Santa Rosa Plateau is a local jewel to behold
Last updated 4/4/2019 at 4:14pm
Spring is the season to be out and about and enjoy nature and all the spring wildflowers happening at the Santa Rosa Plateau Ecological Reserve which is so abundant this year after the winter rains. The plateau is in Riverside County, just north of Fallbrook and west of Murrieta on Clinton Keith Road.
This 9,000-acre reserve is where a treasure of indigenous oaks, native grasslands, vernal pools, reptiles, amphibians, birds and a bounty of springtime flowers and even chocolate lilies coexist in harmony.
The plateau's mild climate made the area ideal habitat for Native Americans, beginning thousands of years ago as hunters and gathers. It was also part of the large Vail Ranch which raised cattle for decades and eventually sold the land to the Kaiser Steel Company which master planned "Rancho California" The plateau lands were acquired by several agencies and are now under protection.
There are miles of various length trails to explore, and it is requested that visitors stay on those guided footpaths. Directional signs will point to the many points of interest. Besides the abundance of native flora, the preserve is a host to an array of mammals like the opossum, coyote, raccoon, badger, skunk, spotted bat, brush rabbit, gray fox, bobcats and much more.
In the amphibian and reptile world, hikers might spot a salamander, California toad, Pacific tree frog, pond turtle, alligator lizard, rosy boa, king snake, Pacific rattlesnake and more.
For bird watchers, make sure to bring along some binoculars for spotting a hummingbird, western scrub-jay, acorn woodpecker, hooded orioles, horned lark red-shouldered hawk, orange-crowned warbler, grasshopper sparrows, California quail or roadrunner, to name a few.
When guests stop at the visitors center, check with the ranger what birds and other animals have been seen lately and some of the various locations. Some favored bird locations have been the Adobe area, Hidden Valley trailhead, Monument Hill area and along Via Volcano Road. So look for birds in the oak woodlands, chaparral, grasslands and riparian area and around the vernal pools.
The native reserve is also the migratory trail for mountain lions traveling from the Santa Ana Mountains through the preserve and continuing down into Baja California and Mexico.

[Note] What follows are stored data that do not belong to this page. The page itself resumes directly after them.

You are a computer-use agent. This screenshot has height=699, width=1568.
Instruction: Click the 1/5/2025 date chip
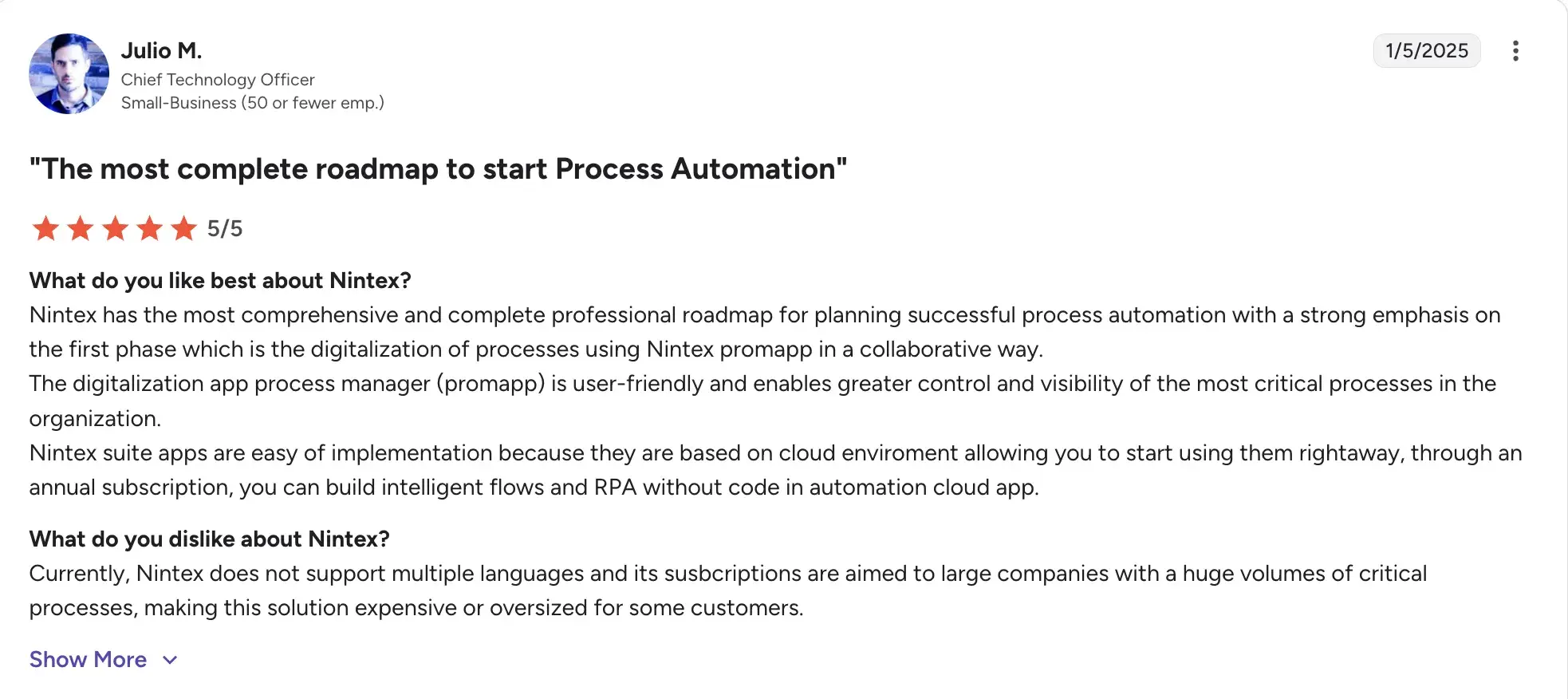[x=1426, y=50]
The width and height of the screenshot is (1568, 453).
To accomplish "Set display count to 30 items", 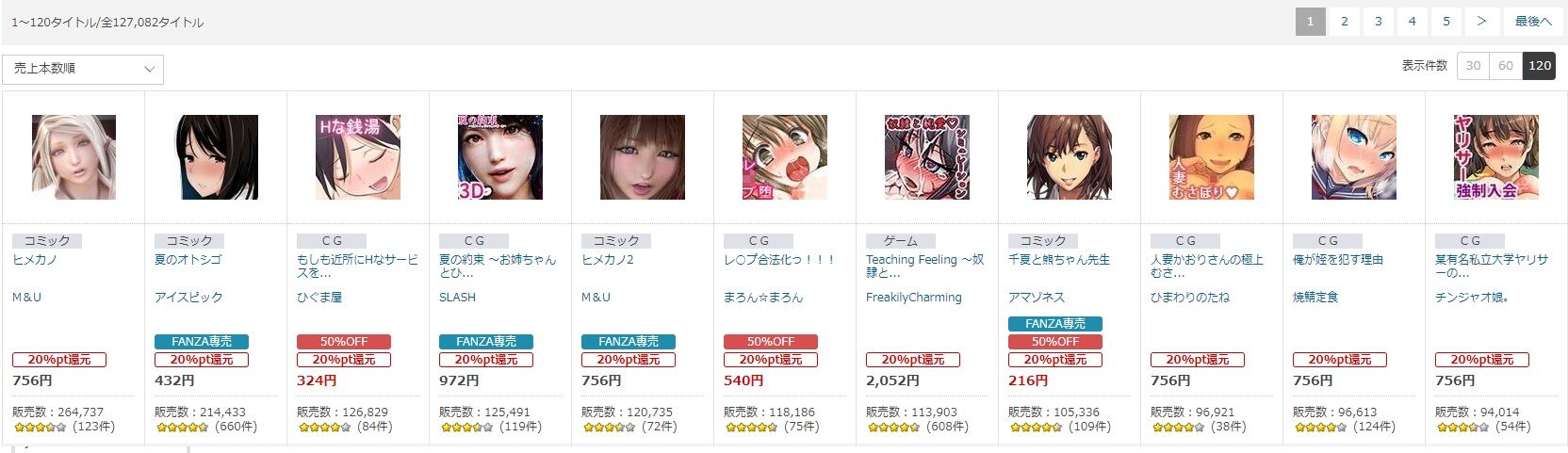I will [x=1473, y=66].
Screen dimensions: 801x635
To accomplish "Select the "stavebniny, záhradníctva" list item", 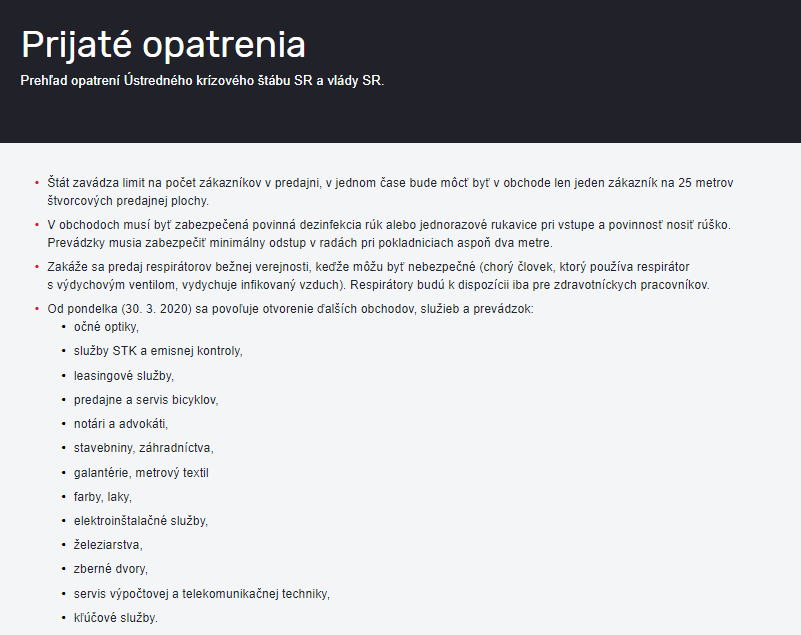I will click(x=144, y=448).
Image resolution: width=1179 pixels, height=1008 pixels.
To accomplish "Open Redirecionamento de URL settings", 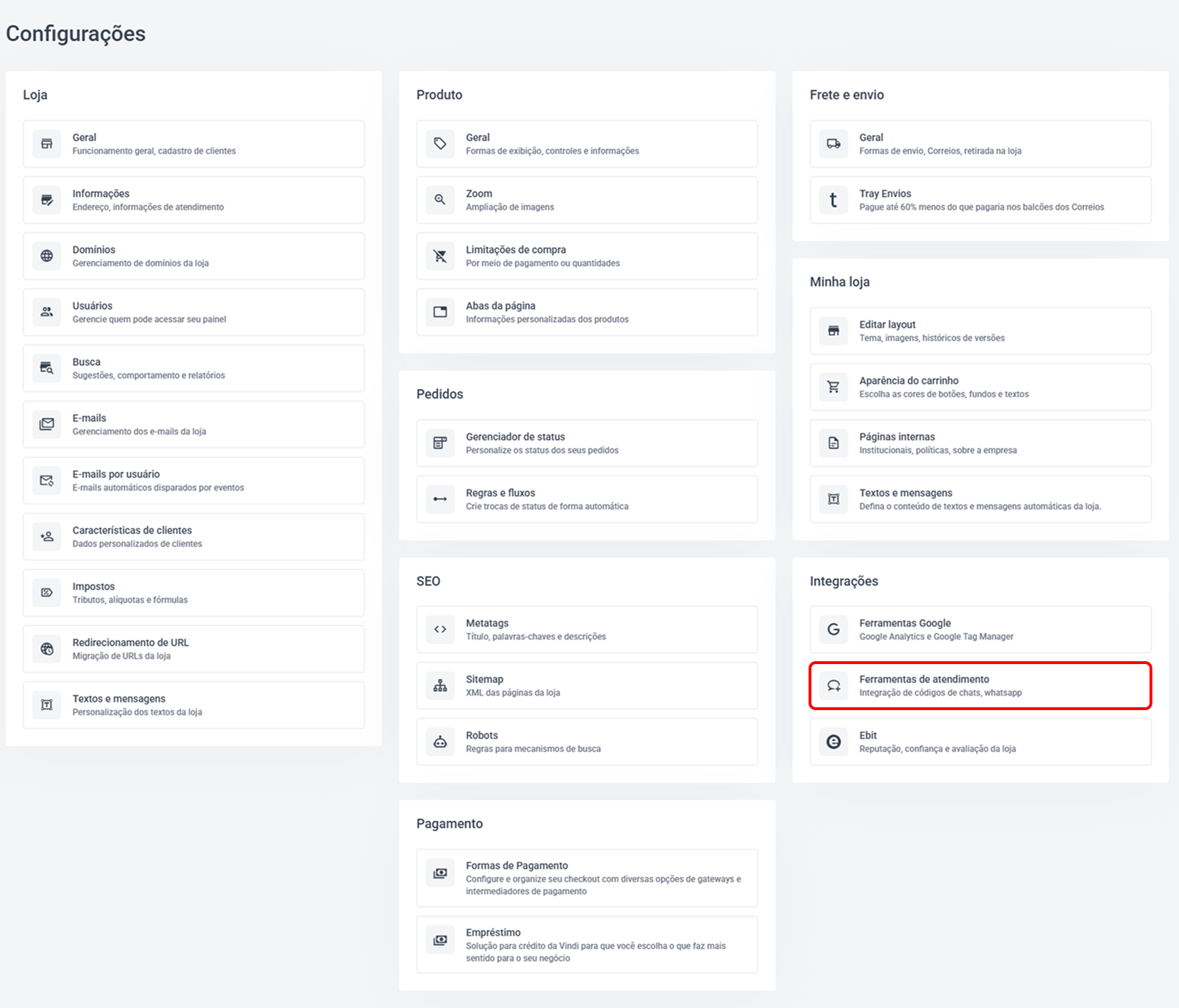I will click(194, 649).
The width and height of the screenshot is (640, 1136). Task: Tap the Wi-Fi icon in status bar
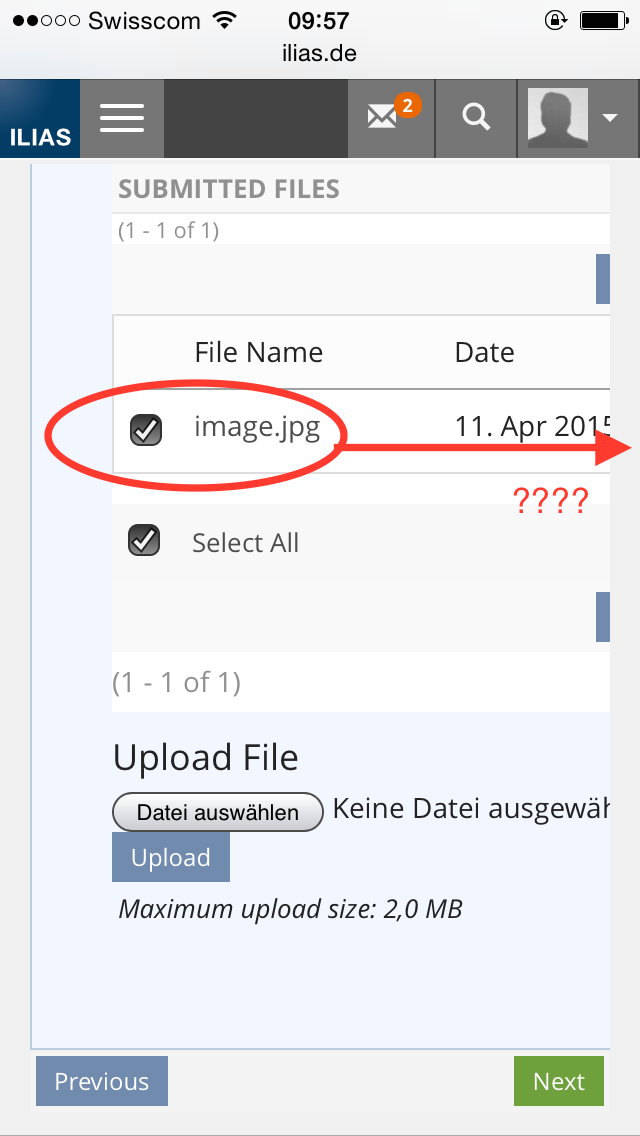[225, 20]
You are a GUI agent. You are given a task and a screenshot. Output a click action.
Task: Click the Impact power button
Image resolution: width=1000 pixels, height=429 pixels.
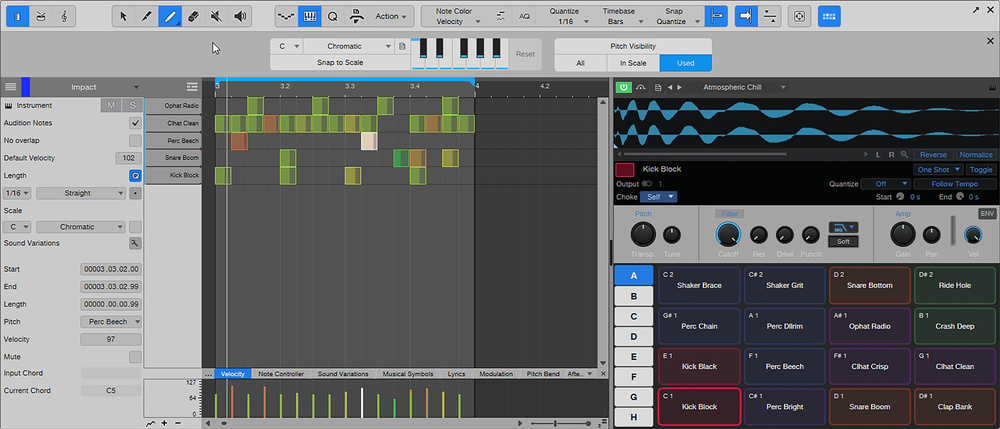tap(624, 87)

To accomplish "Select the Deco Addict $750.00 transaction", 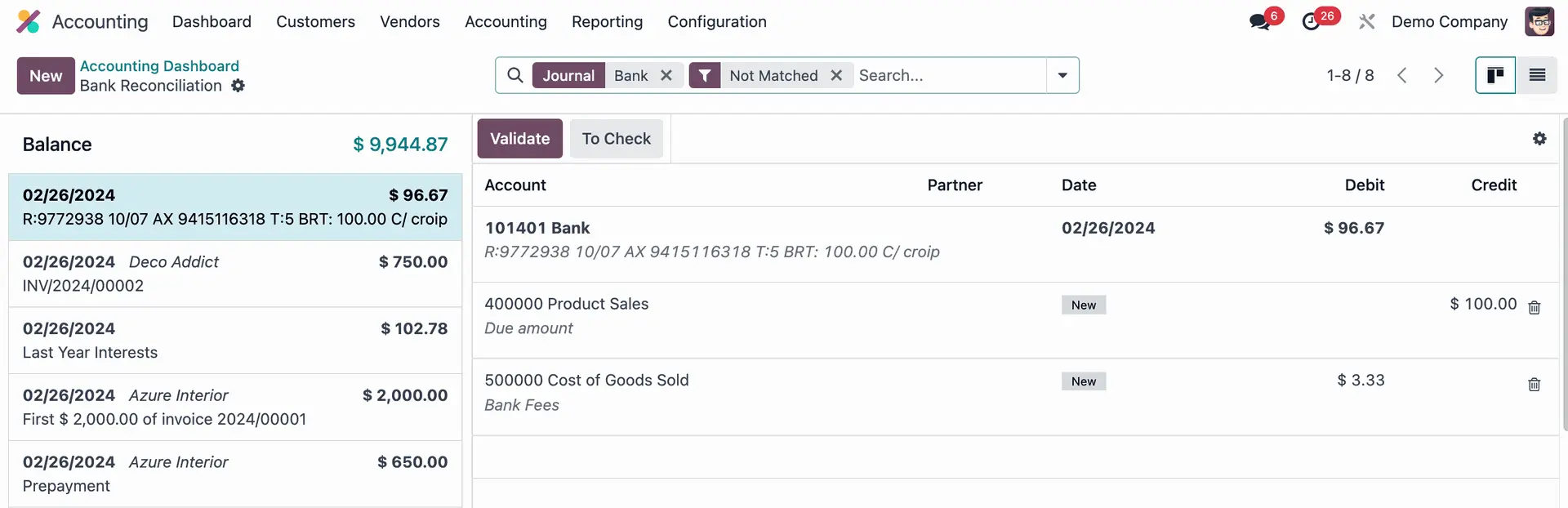I will pos(235,274).
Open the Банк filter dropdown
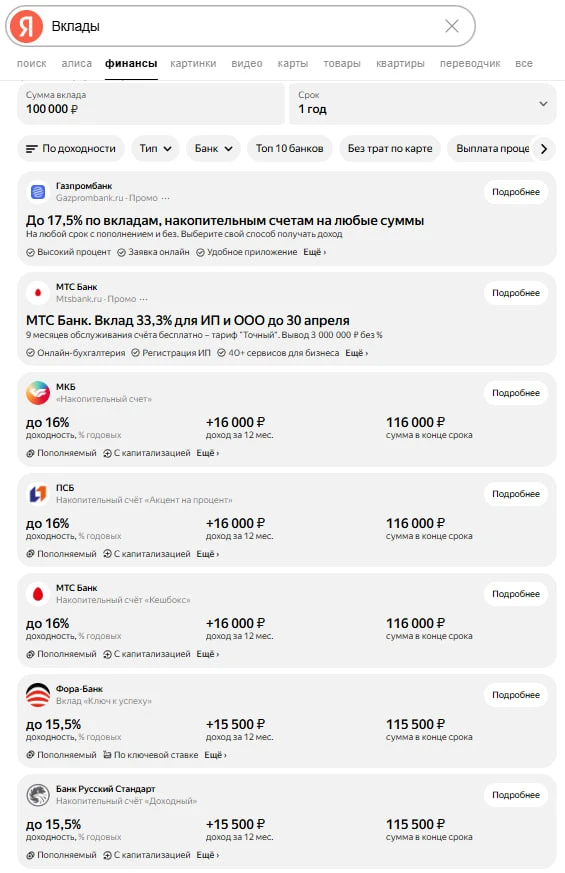Image resolution: width=565 pixels, height=873 pixels. 213,149
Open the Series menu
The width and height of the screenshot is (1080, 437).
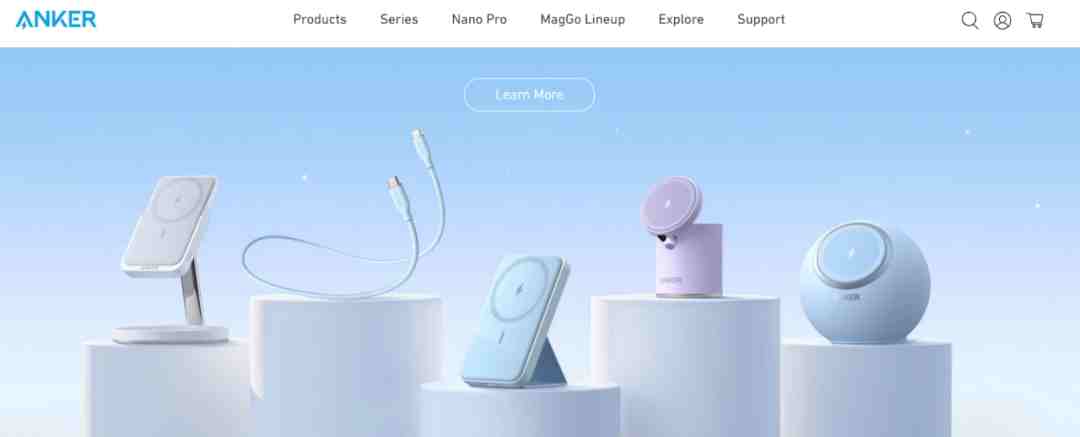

With the rich and diverse flora and fauna, the reserve is a wealth of sights to enjoy and appreciate, but be respectful while enjoying this grand experience. And remember that if you pack it in, you must pack it out. Take some water and a camera for some great memories to look back on. Remember that it might be a while before this bumper crop of wildflowers returns, so seize the season.
If this floriferous and colorful spring has captured your soul, rededicate yourself to helping and caring for Mother Earth. Make a commitment to an environmental cause, go volunteer and be a part of the wave helping to heal the hurts to the earth that man has caused, for we all are part of the solution.
"Lose yourself in nature and find inner peace."